ACTIVITY: Below are the entries to work from; restate word for word the portion that opens with the line containing "Grille des programmes (90, 2528)" and closes with the line containing "Vivre Ensemble (100, 155)", keeping both.

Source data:

——————————

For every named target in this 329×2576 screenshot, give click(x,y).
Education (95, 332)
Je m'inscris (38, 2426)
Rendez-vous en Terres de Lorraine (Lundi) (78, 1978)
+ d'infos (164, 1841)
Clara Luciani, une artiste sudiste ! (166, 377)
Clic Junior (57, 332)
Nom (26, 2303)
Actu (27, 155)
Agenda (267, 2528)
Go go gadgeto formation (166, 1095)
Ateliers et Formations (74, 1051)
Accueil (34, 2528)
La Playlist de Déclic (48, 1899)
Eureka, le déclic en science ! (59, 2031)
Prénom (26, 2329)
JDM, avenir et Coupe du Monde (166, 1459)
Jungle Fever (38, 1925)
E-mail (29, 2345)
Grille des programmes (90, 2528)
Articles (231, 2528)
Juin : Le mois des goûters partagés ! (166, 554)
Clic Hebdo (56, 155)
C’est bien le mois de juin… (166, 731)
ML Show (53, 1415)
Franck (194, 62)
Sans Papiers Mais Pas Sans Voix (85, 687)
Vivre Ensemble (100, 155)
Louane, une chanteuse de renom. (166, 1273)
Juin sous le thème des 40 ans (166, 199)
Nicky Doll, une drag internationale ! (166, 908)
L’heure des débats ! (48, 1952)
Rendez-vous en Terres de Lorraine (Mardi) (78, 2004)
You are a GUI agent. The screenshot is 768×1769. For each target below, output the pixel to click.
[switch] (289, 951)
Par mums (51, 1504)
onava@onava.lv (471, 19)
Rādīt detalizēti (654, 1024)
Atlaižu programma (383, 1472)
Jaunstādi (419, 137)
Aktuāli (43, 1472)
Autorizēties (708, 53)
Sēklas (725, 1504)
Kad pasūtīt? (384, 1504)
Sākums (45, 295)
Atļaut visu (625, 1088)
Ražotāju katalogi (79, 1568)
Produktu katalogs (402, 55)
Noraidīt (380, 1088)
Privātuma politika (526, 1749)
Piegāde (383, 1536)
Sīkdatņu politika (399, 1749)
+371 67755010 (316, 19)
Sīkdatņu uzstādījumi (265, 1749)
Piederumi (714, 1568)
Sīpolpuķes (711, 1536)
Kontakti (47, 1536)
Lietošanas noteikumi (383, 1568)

——————————

RESULT:
Grille des programmes (90, 2528)
Articles (231, 2528)
Juin : Le mois des goûters partagés ! (166, 554)
Clic Hebdo (56, 155)
C’est bien le mois de juin… (166, 731)
ML Show (53, 1415)
Franck (194, 62)
Sans Papiers Mais Pas Sans Voix (85, 687)
Vivre Ensemble (100, 155)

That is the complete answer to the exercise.